> Instructions for the task
Translate this sentence from the mailing-list thread on euro sign encoding into German: "No it wasn't and I've fixed it accordingly."

> Text to read
☆ ☆ ☆ ☆ ☆
You are viewing a plain text version of this content. The canonical link for it is here.

Posted to dev@pdfbox.apache.org by Manfred Pock <po...@gmail.com> on 2015/04/22 13:32:09 UTC

€ String encoding

Hi,

add PDFBox 2.0 (trunk) i have the Problem that the € sign is not correct 
encoded. I have take a look at PDFDocEncoding and maybe there is an bug 
at the method getBytes(String text):

public static byte[] getBytes(String text)
     {
         ByteArrayOutputStream out = new ByteArrayOutputStream();
         for (char c : text.toCharArray())
         {
             Integer code = UNI_TO_CODE.get(c);
             if (code == null)
             {
                 out.write(0);
             }
             else
             {
out.write(c);
             }
         }
         return out.toByteArray();
     }

This method look at the UNI_TO_CODE-Map for the required character, but 
it does not write the founded encoded Integer to the outputstream, it 
writes the character?

Is that correkt?

regarts, Manfred

Re: € String encoding

Posted by Maruan Sahyoun <sa...@fileaffairs.de>.

Hi,

> Am 22.04.2015 um 13:59 schrieb Maruan Sahyoun <sa...@fileaffairs.de>:
> 
> Hi,
> 
>> Am 22.04.2015 um 13:32 schrieb Manfred Pock <po...@gmail.com>:
>> 
>> Hi,
>> 
>> add PDFBox 2.0 (trunk) i have the Problem that the € sign is not correct encoded. I have take a look at PDFDocEncoding and maybe there is an bug at the method getBytes(String text):
>> 
> 
> there is already an issue for that - https://issues.apache.org/jira/browse/PDFBOX-2771 <https://issues.apache.org/jira/browse/PDFBOX-2771> 
> 
> 
>> public static byte[] getBytes(String text)
>>   {
>>       ByteArrayOutputStream out = new ByteArrayOutputStream();
>>       for (char c : text.toCharArray())
>>       {
>>           Integer code = UNI_TO_CODE.get(c);
>>           if (code == null)
>>           {
>>               out.write(0);
>>           }
>>           else
>>           {
>> out.write(c);
>>           }
>>       }
>>       return out.toByteArray();
>>   }
>> 
>> This method look at the UNI_TO_CODE-Map for the required character, but it does not write the founded encoded Integer to the outputstream, it writes the character?
>> 
>> Is that correkt?

No it wasn't and I've fixed it accordingly.

>> 
>> regarts, Manfred
> 


---------------------------------------------------------------------
To unsubscribe, e-mail: dev-unsubscribe@pdfbox.apache.org
For additional commands, e-mail: dev-help@pdfbox.apache.org

Re: € String encoding

Posted by Maruan Sahyoun <sa...@fileaffairs.de>.

Hi,

> Am 22.04.2015 um 13:32 schrieb Manfred Pock <po...@gmail.com>:
> 
> Hi,
> 
> add PDFBox 2.0 (trunk) i have the Problem that the € sign is not correct encoded. I have take a look at PDFDocEncoding and maybe there is an bug at the method getBytes(String text):
> 

there is already an issue for that - https://issues.apache.org/jira/browse/PDFBOX-2771 <https://issues.apache.org/jira/browse/PDFBOX-2771> 


> public static byte[] getBytes(String text)
>    {
>        ByteArrayOutputStream out = new ByteArrayOutputStream();
>        for (char c : text.toCharArray())
>        {
>            Integer code = UNI_TO_CODE.get(c);
>            if (code == null)
>            {
>                out.write(0);
>            }
>            else
>            {
> out.write(c);
>            }
>        }
>        return out.toByteArray();
>    }
> 
> This method look at the UNI_TO_CODE-Map for the required character, but it does not write the founded encoded Integer to the outputstream, it writes the character?
> 
> Is that correkt?
> 
> regarts, Manfred
☆ ☆ ☆ ☆ ☆
> Supplied material
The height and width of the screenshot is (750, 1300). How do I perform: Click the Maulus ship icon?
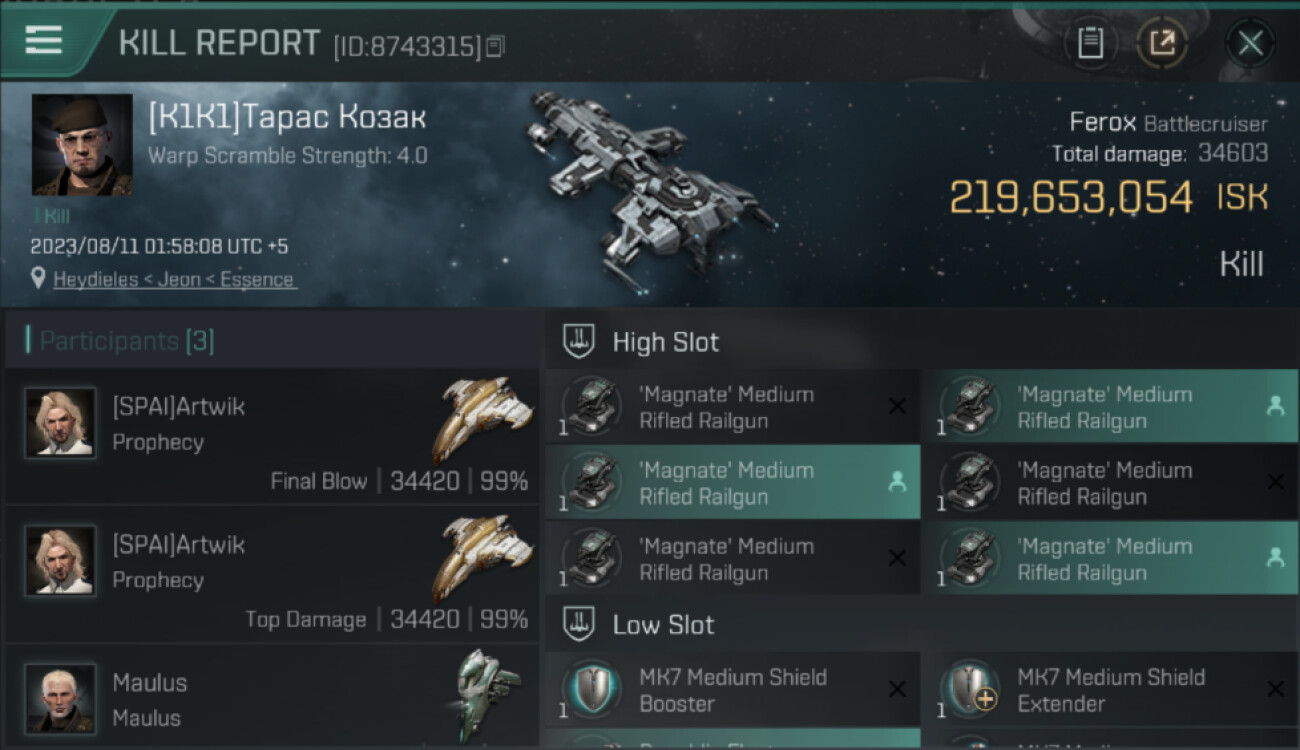(488, 694)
☆ ☆ ☆ ☆ ☆
> Response
Nein, war es nicht, und ich habe es entsprechend behoben.